**YOUR GOAL**
Show all the lines in the data below that include the word "heading".

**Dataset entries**
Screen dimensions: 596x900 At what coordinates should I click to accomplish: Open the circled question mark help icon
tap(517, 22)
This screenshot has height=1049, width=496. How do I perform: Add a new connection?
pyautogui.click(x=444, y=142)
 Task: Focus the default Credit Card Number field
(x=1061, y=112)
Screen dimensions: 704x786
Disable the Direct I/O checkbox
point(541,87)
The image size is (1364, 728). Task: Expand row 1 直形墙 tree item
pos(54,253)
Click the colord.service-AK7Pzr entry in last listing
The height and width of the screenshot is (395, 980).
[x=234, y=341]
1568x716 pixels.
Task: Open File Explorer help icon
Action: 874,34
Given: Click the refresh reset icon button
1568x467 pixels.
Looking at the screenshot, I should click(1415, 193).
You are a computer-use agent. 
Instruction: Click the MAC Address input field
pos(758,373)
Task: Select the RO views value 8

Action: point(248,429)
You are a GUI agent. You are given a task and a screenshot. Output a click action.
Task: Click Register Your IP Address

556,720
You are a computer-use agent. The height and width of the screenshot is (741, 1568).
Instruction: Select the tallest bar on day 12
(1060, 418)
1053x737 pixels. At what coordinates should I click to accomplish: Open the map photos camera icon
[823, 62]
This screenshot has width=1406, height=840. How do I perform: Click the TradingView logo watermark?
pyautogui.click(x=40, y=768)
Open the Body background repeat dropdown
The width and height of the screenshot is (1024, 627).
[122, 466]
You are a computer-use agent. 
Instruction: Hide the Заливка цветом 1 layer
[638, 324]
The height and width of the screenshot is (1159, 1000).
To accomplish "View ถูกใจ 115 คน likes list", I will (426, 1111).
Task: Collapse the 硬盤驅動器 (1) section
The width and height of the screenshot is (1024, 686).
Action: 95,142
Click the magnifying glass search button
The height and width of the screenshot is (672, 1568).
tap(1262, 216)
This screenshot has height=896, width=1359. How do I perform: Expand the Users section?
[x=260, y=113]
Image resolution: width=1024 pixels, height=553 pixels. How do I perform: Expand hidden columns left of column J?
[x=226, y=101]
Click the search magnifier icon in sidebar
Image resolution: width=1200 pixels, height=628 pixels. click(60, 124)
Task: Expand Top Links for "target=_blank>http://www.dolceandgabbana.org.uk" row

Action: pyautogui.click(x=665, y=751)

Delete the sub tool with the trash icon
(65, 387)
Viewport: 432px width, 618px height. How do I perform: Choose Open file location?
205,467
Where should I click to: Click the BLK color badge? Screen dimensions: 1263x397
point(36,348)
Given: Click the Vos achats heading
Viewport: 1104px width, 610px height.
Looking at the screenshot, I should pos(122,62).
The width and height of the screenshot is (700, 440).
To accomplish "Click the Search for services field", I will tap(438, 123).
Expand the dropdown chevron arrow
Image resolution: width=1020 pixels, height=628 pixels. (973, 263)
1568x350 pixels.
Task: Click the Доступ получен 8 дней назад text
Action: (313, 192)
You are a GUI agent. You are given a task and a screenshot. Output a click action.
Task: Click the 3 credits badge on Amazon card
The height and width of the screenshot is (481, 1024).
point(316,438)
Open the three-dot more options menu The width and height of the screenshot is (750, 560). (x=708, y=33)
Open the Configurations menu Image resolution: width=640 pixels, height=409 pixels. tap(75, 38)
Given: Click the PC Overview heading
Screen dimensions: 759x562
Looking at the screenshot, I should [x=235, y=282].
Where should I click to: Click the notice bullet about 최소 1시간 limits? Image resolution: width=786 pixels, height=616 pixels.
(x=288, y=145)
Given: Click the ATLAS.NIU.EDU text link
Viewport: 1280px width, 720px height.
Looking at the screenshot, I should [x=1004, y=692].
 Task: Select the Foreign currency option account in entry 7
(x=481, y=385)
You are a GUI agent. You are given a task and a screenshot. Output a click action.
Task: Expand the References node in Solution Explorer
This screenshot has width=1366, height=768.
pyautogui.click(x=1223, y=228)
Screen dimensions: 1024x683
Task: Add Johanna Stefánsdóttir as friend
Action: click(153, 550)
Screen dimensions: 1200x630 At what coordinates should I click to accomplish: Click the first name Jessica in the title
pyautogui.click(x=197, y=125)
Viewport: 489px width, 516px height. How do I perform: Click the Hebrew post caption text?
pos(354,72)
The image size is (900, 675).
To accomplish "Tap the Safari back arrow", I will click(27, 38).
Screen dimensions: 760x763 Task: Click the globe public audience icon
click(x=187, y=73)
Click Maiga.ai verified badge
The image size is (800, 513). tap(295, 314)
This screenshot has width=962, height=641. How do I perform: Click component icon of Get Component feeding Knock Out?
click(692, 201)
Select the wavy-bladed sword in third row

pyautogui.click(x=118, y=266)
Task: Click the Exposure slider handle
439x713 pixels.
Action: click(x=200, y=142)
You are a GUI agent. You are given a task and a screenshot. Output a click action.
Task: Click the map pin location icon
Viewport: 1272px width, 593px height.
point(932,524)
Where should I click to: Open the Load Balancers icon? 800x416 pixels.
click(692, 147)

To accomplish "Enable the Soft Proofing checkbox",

**RESULT OF THIS EXERCISE**
Given: Click the Vos achats heading
Given: Click the PC Overview heading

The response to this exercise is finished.